Collusion: Imperial doubts it was hurt

Roy Cokayne

Imperial Properties, a division of Imperial Holdings, doubts that the tender price for its Renault dealership in uMhlanga was inflated by collusion between two bidders.

However, it has not yet taken a decision on whether it will lodge civil damages claims against the implicated contractors: listed construction and engineering company Group Five and KwaZulu-Natal construction and engineering group Harding Allison.

Dean Merredew, a project development manager, said he was the developer on the project for Imperial Properties, which acted as a developer with all its projects put out to tender by a quantity surveyor on a bill of quantities.

Merredew said he had no idea construction companies were involved in collusion and bid-rigging on the project. However, he believed it was futile for bidders to collude because the contract was always awarded to the lowest bidder.

“We have five or 10 tenderers on our list and so we have [a] good idea of… what is happening. It’s presumptuous for them to collude because how do they know they will be the lowest,” he said. “We follow the tender process as group but at arm’s length. [It’s] not a public but selected tender based on who in [the] market is capable of doing the job and has the capacity to do [the] job on time.”

He did not think the collusion had resulted in any damage to Imperial Properties, but was sceptical about whether it would trust these two construction companies in the future.

He said any decision about a civil damages claim against the two companies did not rest only him. “I’ll discuss it with the professional team and take it from there,” he said.

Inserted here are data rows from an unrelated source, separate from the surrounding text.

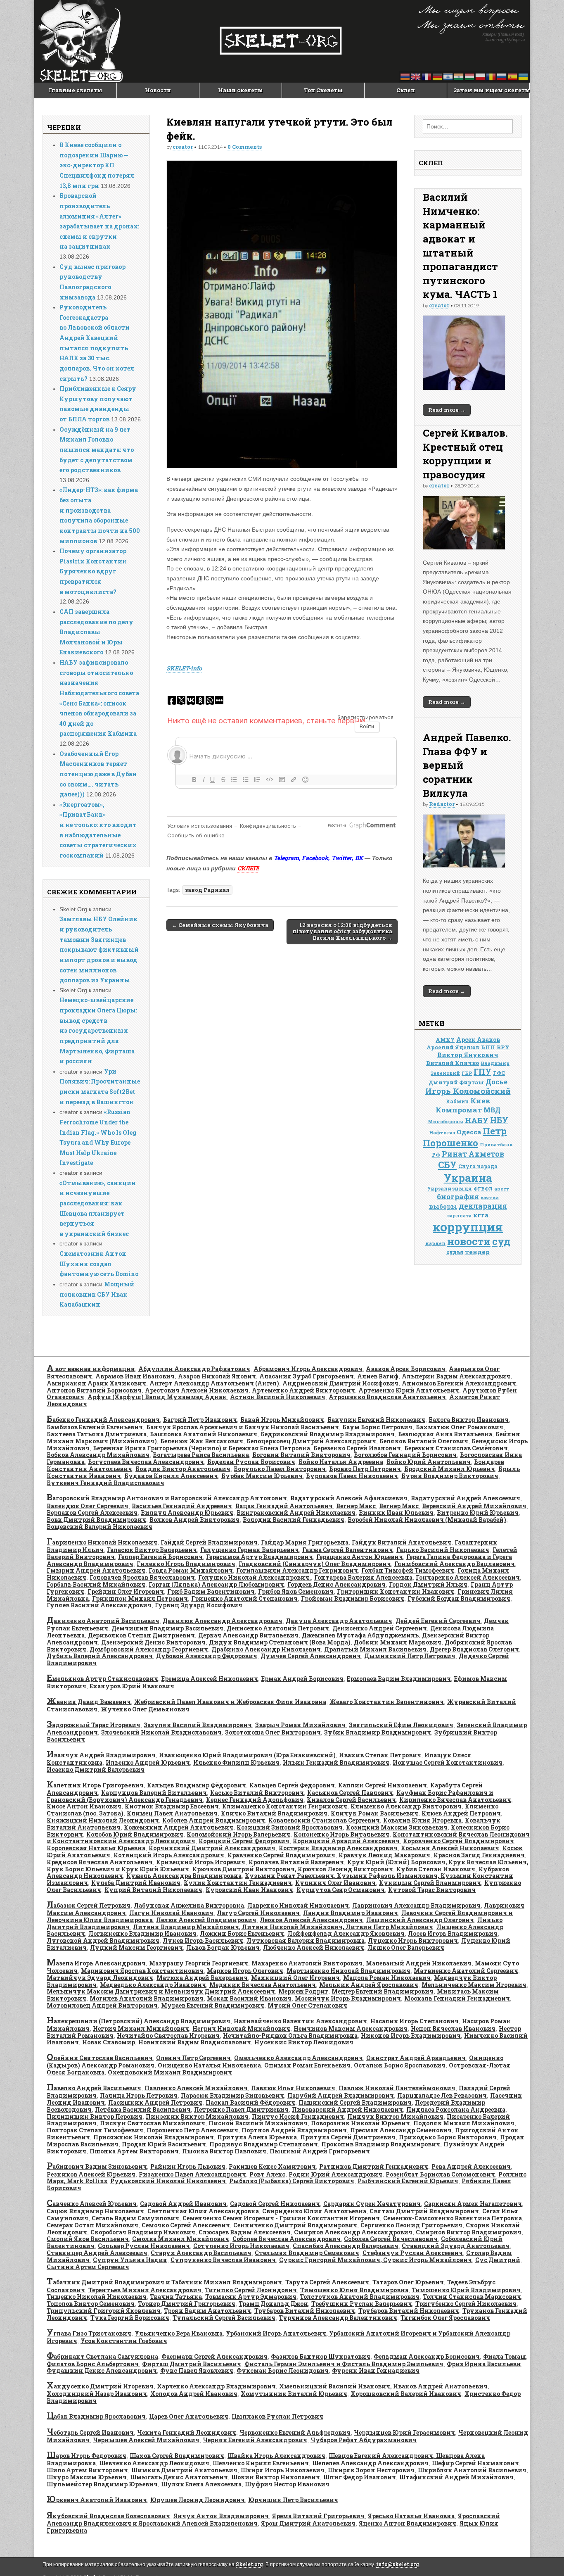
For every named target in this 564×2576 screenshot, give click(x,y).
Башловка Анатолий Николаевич (203, 1434)
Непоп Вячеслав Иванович (453, 2028)
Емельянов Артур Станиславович (102, 1678)
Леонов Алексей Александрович (311, 1920)
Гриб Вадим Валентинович (211, 1591)
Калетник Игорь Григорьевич (95, 1785)
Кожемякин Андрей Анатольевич (178, 1827)
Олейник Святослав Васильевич (100, 2058)
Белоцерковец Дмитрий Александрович (311, 1441)
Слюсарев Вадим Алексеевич (245, 2232)
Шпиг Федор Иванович (359, 2477)
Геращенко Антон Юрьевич (359, 1557)
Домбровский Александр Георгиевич (149, 1649)
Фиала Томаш (504, 2356)
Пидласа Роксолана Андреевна (455, 2109)
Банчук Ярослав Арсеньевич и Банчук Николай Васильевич (242, 1427)
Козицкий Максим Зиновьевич (397, 1827)
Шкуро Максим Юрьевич (87, 2477)
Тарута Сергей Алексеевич (327, 2282)
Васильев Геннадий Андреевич (182, 1506)
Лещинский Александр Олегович (420, 1920)
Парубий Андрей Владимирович (340, 2095)
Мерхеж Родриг (303, 1991)
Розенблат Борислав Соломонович (440, 2174)
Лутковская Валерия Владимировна (305, 1940)
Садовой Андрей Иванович (183, 2204)
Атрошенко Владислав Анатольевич (387, 1397)
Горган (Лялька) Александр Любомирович (216, 1584)
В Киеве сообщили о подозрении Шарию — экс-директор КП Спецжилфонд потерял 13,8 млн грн (96, 165)
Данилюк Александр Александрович (222, 1621)
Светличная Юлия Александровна (203, 2211)
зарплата (459, 1216)
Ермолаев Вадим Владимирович (399, 1678)
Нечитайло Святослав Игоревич (168, 2035)
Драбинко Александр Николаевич (266, 1649)
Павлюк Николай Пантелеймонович (397, 2088)
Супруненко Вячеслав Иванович (223, 2260)
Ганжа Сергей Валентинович (347, 1550)
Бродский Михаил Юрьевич (449, 1469)
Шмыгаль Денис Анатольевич (179, 2477)
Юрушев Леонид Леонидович (197, 2500)
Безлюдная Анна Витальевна (445, 1434)
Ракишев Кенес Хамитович (272, 2166)
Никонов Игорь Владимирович (411, 2035)
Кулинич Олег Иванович (335, 1883)
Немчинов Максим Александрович (351, 2028)
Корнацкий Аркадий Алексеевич (346, 1841)
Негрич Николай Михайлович (241, 2028)
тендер (477, 1252)
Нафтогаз (442, 1132)
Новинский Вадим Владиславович (194, 2042)
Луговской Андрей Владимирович (103, 1940)
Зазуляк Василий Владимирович (198, 1725)
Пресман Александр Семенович (401, 2130)
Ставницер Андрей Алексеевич (97, 2253)
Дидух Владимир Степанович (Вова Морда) (280, 1642)
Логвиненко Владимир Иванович (142, 1933)
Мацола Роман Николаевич (387, 1978)
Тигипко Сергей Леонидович (251, 2290)
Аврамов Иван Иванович (135, 1376)
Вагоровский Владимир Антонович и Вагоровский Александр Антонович (167, 1498)
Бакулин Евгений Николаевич (376, 1419)
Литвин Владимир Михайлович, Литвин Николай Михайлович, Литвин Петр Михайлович (283, 1927)
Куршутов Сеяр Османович (340, 1890)
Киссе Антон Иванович (84, 1806)
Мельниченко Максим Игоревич (474, 1985)
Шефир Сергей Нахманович (475, 2463)
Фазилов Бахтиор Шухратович (320, 2356)
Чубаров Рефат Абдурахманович (363, 2440)
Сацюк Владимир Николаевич (95, 2211)
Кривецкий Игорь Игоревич (200, 1862)
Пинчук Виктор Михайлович (395, 2116)
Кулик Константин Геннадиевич (238, 1883)
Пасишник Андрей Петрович (155, 2102)
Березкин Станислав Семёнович (456, 1448)
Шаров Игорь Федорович (86, 2456)
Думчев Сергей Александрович (311, 1656)
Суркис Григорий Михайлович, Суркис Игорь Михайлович (375, 2260)
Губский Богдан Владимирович (459, 1598)
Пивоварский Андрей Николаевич (347, 2109)
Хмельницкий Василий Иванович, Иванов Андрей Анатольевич (383, 2386)
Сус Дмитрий (497, 2260)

The Competition Tribunal last week confirmed a provisional settlement deal between Harding Allison and the Competition Commission related to collusion on the project.

In terms of the settlement agreement, Harding Allison has agreed to pay a fine of R78 821.94 for providing Group Five with a cover price for the tender for the construction of a Renault dealership in uMhlanga.

A cover price is provided by a firm that wants to win a tender to a firm that does not want to be awarded the contract. It enables the firm that wants the contract to submit a higher price or a lower tender price than the firm to which it has provided a cover price.

Construction on the uMhlanga Renault dealership commenced in July 2006 and it was completed in October 2007.

The penalty represents 2 percent of Harding Allison’s annual turnover in the firm’s 2009 financial year.

The case was one of 25 rigged projects for which the commission previously granted Group Five conditional leniency, subject to the group fully co-operating with the commission in prosecuting transgressors of the Competition Act for these cases.

The granting of leniency by the commission does not prevent any client from submitting a civil claim against contractors involved in collusion.

Heidi Geldenhuys, a spokeswoman for Group Five, said the leniency process had not yet been concluded and the group was, therefore, not in a position to make public statements about individual cases.

However, she said the board and executive of Group Five once again confirmed its support for the commission’s process and its commitment to assist the commission in its objective to rid the sector of anti-competitive behaviour.